Jean-Yves Mercier : Naturellement, le CNB s'est ému, dès l'annonce par Christine Lagarde, du maintien de ce régime dérogatoire. Le Conseil a constitué un groupe de travail ad hoc qui collabore avec l'UNAPL (Union nationale des professions libérales) et l'ANAAFA (Association nationale d'assistance administrative et fiscale des avocats). Il a obtenu que soit déposé devant la Commission des finances de l'Assemblée nationale, par Arlette Grosskost, député du Haut-Rhin, un amendement visant à supprimer ce régime. Charles de Courson (député Nouveau Centre) a, également, déposé un amendement en ce sens, à la demande de l'UNAPL. Ceux-ci n'ont, cependant, pas été retenus lors de la séance de l'Assemblée du 20 octobre dernier. La suggestion d'abaisser la taxation à 4 %, au lieu de 6 % des recettes, n'a, elle non plus, guère connu de succès.
Si le texte du PLF 2010 venait à être adopté tel quel, en dépit de ses fortes contrariétés par rapport aux exigences constitutionnelles, je ne suis malheureusement pas certain que soixante députés ou sénateurs s'accorderaient sur une saisine du Conseil constitutionnel touchant ce point précis. Nos députés et sénateurs sont aussi des maires... Le dispositif ne pourrait, alors, être contesté devant le Conseil, que dans le cadre de la question préjudicielle de constitutionnalité instaurée par l'article 29 de la loi constitutionnelle n° 2008-724 du 23 juillet 2008, de modernisation des institutions de la Vème République (N° Lexbase : L7298IAK). Un autre angle de contestation pourrait consister à se plaindre devant les tribunaux administratifs d'une atteinte aux biens sanctionnable sur le fondement de la discrimination, par l'invocation des articles 14 de la Convention européenne de sauvegarde des droits de l'Homme (N° Lexbase : L4747AQT) et de l'article 1er de son protocole additionnel n° 1 (N° Lexbase : L1625AZ9).
En tout état de cause, si le régime dérogatoire demeure dans le nouveau dispositif, les professionnels libéraux seront incités, plus que jamais, à créer des structures d'exercice assujetties à l'impôt sur les sociétés. Les sociétés relevant de cet impôt relèvent, en effet, du régime de droit commun et elles présentent bien d'autres avantages que celui d'éviter la surtaxation dont nous parlons.

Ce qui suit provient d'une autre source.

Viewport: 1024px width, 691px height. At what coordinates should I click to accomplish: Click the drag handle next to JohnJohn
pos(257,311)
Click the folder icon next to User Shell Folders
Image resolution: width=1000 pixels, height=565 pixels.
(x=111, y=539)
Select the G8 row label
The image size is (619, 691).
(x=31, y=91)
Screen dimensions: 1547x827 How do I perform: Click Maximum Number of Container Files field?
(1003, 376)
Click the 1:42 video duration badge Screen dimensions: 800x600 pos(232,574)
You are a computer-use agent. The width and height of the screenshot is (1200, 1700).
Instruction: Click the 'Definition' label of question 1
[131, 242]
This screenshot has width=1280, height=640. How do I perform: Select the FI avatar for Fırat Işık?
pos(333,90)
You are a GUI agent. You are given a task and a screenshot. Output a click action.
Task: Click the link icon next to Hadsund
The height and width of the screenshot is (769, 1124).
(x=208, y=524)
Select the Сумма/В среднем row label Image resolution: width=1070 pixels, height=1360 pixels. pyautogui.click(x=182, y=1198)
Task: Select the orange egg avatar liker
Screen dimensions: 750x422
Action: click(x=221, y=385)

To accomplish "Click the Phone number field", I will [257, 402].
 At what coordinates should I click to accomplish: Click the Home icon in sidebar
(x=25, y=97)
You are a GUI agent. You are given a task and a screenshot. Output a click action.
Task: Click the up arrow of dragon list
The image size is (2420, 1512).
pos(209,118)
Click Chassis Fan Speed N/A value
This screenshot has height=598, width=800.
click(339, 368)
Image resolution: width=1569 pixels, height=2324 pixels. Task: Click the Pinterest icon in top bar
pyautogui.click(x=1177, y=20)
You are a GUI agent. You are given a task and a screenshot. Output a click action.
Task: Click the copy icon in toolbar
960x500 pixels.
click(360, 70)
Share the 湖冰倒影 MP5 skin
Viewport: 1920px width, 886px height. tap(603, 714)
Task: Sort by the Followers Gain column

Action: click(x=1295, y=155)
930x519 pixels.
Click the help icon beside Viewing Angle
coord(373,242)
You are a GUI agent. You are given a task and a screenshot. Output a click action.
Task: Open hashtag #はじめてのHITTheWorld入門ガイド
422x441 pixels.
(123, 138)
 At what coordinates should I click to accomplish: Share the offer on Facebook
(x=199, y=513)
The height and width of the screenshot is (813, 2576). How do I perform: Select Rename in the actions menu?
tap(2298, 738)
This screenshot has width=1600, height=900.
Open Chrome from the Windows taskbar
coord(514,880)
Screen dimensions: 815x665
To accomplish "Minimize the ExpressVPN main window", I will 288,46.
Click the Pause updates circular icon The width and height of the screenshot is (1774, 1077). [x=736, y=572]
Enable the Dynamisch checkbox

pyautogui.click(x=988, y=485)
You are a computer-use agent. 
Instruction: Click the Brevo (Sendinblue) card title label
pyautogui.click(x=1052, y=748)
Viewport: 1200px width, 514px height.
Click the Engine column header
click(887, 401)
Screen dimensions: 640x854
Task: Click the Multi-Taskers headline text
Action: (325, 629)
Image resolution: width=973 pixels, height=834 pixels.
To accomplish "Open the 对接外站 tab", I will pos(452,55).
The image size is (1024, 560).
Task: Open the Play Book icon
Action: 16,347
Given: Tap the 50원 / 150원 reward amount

(1) "La taxe professionnelle se caractérise par son impact néfaste sur l'investissement. La taxation des équipements et biens mobiliers, en renchérissant le coût des facteurs de production, contribue à l'insuffisance des investissements productifs, alors même que ceux-ci ont un impact déterminant sur la croissance et l'emploi à moyen terme. Elle pénalise tout particulièrement les secteurs intensifs en investissements, qui sont souvent parmi les plus exposés à la concurrence internationale et sont déjà soumis par ailleurs à des prélèvements élevés au regard de la moyenne européenne. La taxe professionnelle, qui n'a pas d'équivalent à l'étranger, constitue ainsi un handicap pour les entreprises implantées en France", Anne-Lise Lonné, PLF 2010 : une "réforme en profondeur de la structure de notre fiscalité", Lexbase Hebdo n° 366 du 7 octobre 2009 - édition fiscale général (N° Lexbase : N0753BMT).
(2) Dans le cas d'une pluralité de professionnels libéraux associés, le nombre de cinq salariés se détermine par associé.